* _Brano di partenza_
--------------------

L'orizzonte perduto dell'illuminismo: un'intervista per la Rai



 
Gailestis (Rimorso) - Aubrey Beardsley, 1895
  
 
I - Il Progetto dell'illuminismo e il suo orizzonte perduto
 
Iniziamo la nostra conversazione col chiederci come sia possibile che l'uomo non  riesca a portare a termine il proprio Progetto illuministico, cioè a togliere il male che infligge a se stesso.
Sottolineiamo qui che non stiamo parlando del male assoluto, radicale, bensì stiamo semplicemente osservando che l'uomo non riesce ad amministrare le risorse di cui effettivamente dispone e che egli stesso ha organizzato: per cui ci chiediamo come sia stata possibile, ad esempio, una sciagura come quella della centrale nucleare giapponese di Fukushima in cui il bilancio tra vantaggi e perdite è andato palesemente a favore di queste ultime nonostante fossero evitabili in quanto l'uomo è definibile come un animale economico e razionale. Ma appunto per questo: come è stato possibile? Come lo è stato se è vero come è vero che l'uomo è libero di agire in quanto con la sua azione illuministica ha epurato completamente l'universo dai demoni che gli si imponevano come un destino imperscrutabile costringendolo ad agire contro il proprio interesse ad una “buona vita”? Sembra, infatti, che qui l'uomo abbia agito in modo tale da porsi quale demone di se stesso.

--------------------

* _Dati raccolti_
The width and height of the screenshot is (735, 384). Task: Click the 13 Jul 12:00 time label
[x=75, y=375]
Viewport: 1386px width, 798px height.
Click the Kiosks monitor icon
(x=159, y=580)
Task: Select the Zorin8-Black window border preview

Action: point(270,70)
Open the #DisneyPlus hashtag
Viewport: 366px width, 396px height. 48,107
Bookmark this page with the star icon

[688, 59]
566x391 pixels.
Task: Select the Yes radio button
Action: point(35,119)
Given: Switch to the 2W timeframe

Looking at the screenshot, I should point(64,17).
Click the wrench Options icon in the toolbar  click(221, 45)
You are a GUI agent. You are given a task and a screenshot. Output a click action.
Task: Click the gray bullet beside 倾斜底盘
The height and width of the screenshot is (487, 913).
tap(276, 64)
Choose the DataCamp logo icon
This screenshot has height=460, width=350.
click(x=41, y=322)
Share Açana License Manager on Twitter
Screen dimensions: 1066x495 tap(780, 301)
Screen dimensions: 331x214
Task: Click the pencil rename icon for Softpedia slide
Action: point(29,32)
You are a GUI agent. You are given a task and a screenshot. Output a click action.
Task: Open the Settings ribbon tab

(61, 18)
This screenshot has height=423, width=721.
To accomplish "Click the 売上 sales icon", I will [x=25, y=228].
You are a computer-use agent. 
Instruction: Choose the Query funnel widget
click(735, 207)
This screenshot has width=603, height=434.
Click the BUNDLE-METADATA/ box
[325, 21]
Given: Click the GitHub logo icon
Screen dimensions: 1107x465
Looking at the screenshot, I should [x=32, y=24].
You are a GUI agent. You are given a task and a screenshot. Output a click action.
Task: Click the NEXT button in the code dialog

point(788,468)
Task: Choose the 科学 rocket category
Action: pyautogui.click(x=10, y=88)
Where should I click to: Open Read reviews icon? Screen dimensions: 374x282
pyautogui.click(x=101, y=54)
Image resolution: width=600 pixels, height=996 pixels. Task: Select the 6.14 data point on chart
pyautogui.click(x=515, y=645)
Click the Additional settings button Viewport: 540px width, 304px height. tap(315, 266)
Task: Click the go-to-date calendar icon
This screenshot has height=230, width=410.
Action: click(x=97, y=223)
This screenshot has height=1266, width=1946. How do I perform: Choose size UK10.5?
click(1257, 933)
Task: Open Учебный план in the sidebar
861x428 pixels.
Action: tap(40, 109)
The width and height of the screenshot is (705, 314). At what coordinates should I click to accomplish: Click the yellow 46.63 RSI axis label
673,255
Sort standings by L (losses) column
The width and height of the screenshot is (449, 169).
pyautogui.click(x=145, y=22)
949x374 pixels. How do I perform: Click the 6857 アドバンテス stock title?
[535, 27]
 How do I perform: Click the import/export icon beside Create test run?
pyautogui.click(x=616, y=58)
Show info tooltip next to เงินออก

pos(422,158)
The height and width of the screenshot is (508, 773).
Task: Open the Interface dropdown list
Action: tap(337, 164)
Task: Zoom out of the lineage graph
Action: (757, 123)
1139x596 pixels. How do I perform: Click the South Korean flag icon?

--------------------

* _Consegna_
Rispondi a queste domande sul brano sull'illuminismo:
(a) Per quale emittente è l'intervista indicata nel titolo?
(b) Quale sciagura viene portata come esempio?
(c) Come viene definito l'uomo nel brano?
Le righe arrivano da un'altra fonte.

* _Soluzione_
(a) Per la Rai.
(b) La sciagura della centrale nucleare giapponese di Fukushima.
(c) Come un animale economico e razionale.